Maar de discussie over 'helden' is niet de essentie. Het gaat om iets anders, iets veel gevaarlijkers. Op de website van het museum staat het comité van aanbeveling en wie zien we daar? Behalve Remco Campert en Dick Ernst Claasen, die dus vanuit de hemel nog aanbevelen, staan daar Hans Blom* en Ad van Liempt. De vaders van de vergrijzing, naar wie dus goed is geluisterd in het museum. Het enige doel van deze en andere vergrijzers is het witwassen van de daders door de nadruk te leggen op de fouten van de slachtoffers. Of ze nu wel of niet zelf uit een foute familie komen (de meesten wel trouwens), van objectiviteit is geen sprake. Onder het mom van 'nieuwe perspectieven' wordt de geschiedenis vervalst.
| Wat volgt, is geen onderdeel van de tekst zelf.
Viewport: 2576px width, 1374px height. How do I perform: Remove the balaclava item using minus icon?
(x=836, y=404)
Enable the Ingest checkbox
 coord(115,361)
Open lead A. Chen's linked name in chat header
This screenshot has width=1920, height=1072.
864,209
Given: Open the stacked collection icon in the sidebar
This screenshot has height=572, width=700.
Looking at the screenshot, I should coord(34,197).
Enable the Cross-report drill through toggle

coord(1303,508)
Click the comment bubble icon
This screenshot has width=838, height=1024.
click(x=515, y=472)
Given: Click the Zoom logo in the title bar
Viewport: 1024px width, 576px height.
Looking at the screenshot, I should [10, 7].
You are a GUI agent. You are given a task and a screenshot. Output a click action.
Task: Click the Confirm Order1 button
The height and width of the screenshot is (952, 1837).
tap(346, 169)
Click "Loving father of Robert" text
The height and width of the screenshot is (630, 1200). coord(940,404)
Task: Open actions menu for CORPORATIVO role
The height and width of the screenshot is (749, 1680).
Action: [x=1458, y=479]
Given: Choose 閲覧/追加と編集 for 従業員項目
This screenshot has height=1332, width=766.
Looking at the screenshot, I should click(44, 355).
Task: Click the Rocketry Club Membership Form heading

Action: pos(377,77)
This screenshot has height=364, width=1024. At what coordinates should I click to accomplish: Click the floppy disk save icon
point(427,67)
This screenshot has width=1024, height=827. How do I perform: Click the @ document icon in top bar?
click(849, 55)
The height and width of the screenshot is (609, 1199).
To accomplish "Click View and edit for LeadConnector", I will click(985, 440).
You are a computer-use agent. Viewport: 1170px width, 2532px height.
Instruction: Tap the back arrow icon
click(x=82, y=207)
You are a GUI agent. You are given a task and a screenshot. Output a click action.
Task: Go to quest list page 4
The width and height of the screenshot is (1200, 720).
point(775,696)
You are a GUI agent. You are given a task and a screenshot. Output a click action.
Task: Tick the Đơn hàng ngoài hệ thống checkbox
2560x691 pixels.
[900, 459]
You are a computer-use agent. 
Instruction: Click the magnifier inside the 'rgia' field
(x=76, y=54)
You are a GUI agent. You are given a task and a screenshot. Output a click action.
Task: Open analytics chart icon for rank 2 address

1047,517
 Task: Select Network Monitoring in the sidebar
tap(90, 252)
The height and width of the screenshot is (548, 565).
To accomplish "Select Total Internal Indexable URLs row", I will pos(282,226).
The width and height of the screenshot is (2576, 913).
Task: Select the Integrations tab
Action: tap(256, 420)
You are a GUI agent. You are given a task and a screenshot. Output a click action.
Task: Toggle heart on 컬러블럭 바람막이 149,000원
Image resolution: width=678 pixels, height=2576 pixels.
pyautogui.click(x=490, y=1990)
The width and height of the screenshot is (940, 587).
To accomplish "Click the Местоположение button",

En verder staan daar de bekende bobo's als Theo van Boven, Laurens Jan Brinkhorst en Hedy d'Ancona, die we kennen van het Rightsforum, dat clubje van Dries van Agt dat zó anti-Israël is dat het nauwelijks verhuld antisemitisch is. Ook niet echt de aangewezen personen voor zo'n precair onderwerp als onderdrukking en verzet.
* In een artikel in NRC zegt Hans Blom dat hij "niet direct" (hoe dan wel?) bij de nieuwe opstelling betrokken was. De 'omstandigheden' mogen de daders weer witwassen, en de helden wilden geen held worden genoemd, dus doet hij dat ook niet. Niemand noemt zichzelf een held, maar wij wel. En als toppunt van blaming the victim verwijt hij de critici angst en irritatie.
PS: Verzet tegen het Verzetsmuseum
Na alle verontwaardiging over de nieuwe opzet van het Verzetsmuseum, van links tot rechts, wordt het tijd het museum hierop aan te spreken. Tot nu toe probeert het zich schoon te wassen zonder op alle kritiek in te gaan. Met zulke arrogantie, zonder enige tegenspraak te dulden, mogen zij niet wegkomen. Want is dat geen grensoverschrijdend gedrag?